Summary
In Johnson v. V.D. Reduction Co., 175 Cal. 63 [ 164 P. 1119], the Supreme Court followed the precedent of Fisher v. Zumwalt, supra, in a factually similar case and again affirmed the proposition that the fact that a nuisance giving rise to offensive odors and smells is of a public nature does not deprive an individual plaintiff of the right to maintain an action for its abatement where the nuisance was of such a character that it interfered with or obstructed the use and enjoyment of the complainant's private property.
Summary of this case from Harmer v. Tonylyn Productions, Inc.Opinion
L. A. No. 4025.
May 4, 1917.
APPEAL from a judgment of the Superior Court of Los Angeles County. W.M. Conley, Judge.
The facts are stated in the opinion of the court.
Collier Clark, and James E. Shelton, for Appellants.
Robert L. Hubbard, for Respondent.
This is an action brought by plaintiff to enjoin the continuance of a nuisance alleged to have been created and maintained by defendants in growing and feeding hogs upon garbage produced and gathered in the city of Los Angeles, from whence it was transported in cars to a railroad switch adjacent to the lots and pens of defendants, which covered an area of about two hundred acres, where they, at all times, kept approximately thirty thousand head of swine upon a daily ration of some three or four hundred thousand pounds of city garbage hauled out and fed to them.

§ **REQUIRED TASK**
Decide whether each statement agrees with the case text above. Answer yes or no for each, and quote the exact words from the case text that settle it. 1. The defendants kept about thirty thousand hogs. 2. The appeal came from the Superior Court of San Francisco County. 3. The defendants' lots and pens covered about two hundred acres.

§ **RECORD EXCERPTS**
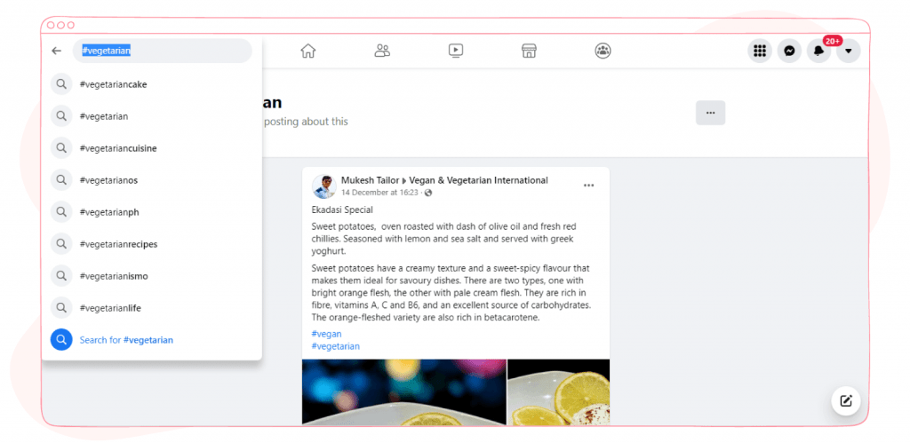Screen dimensions: 910x443
Task: Open notifications bell with 20+ badge
Action: coord(818,51)
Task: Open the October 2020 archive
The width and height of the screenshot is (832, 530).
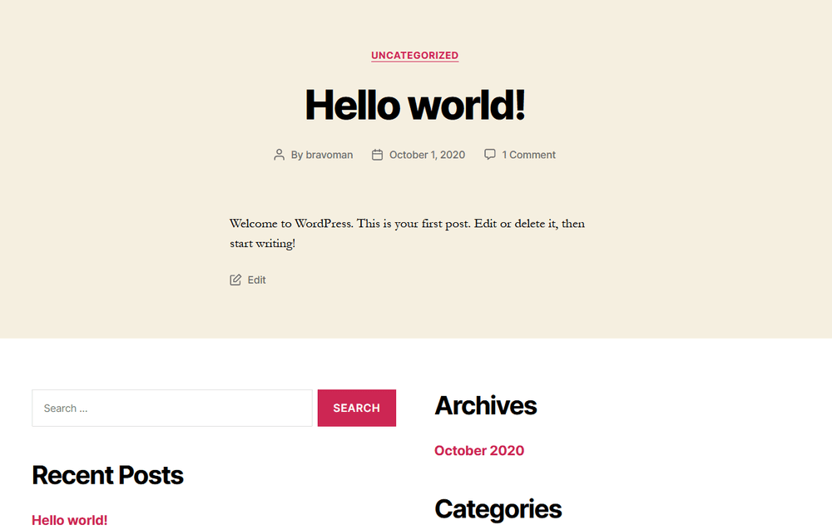Action: click(x=479, y=451)
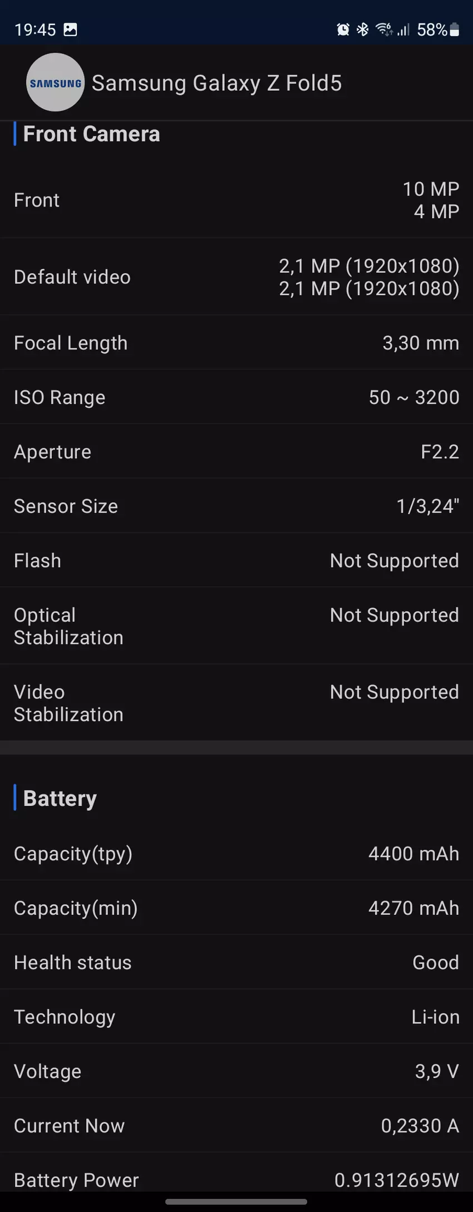Open the Default video resolution row
The width and height of the screenshot is (473, 1212).
pos(237,277)
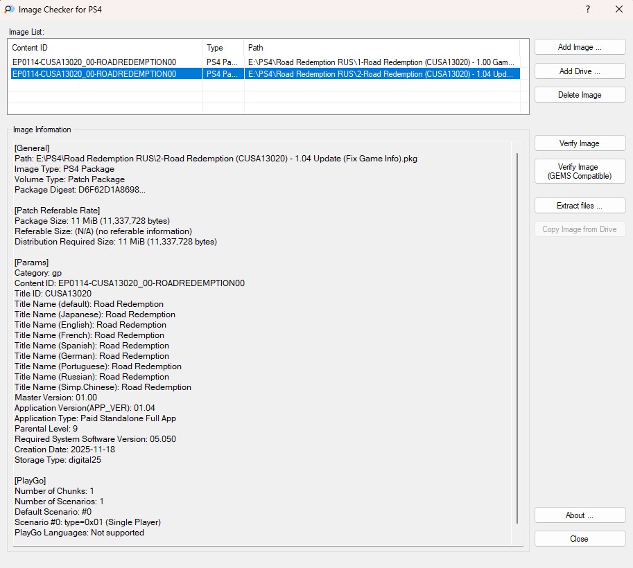This screenshot has width=633, height=568.
Task: Click the Package Digest line in image info
Action: pyautogui.click(x=80, y=190)
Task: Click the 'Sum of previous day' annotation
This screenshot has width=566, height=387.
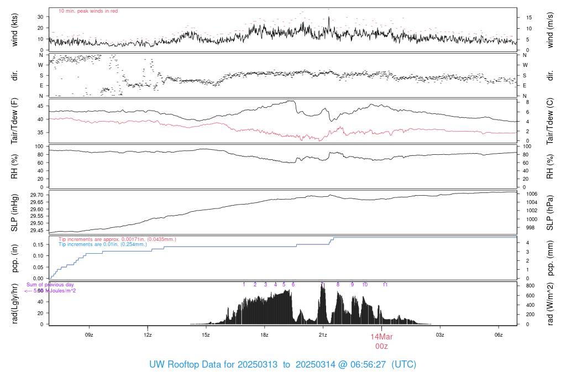Action: [50, 285]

§ **RESPONSE TO THIS EXERCISE**
1. Yes: "kept approximately thirty thousand head of swine"
2. No: "APPEAL from a judgment of the Superior Court of Los Angeles County"
3. Yes: "which covered an area of about two hundred acres"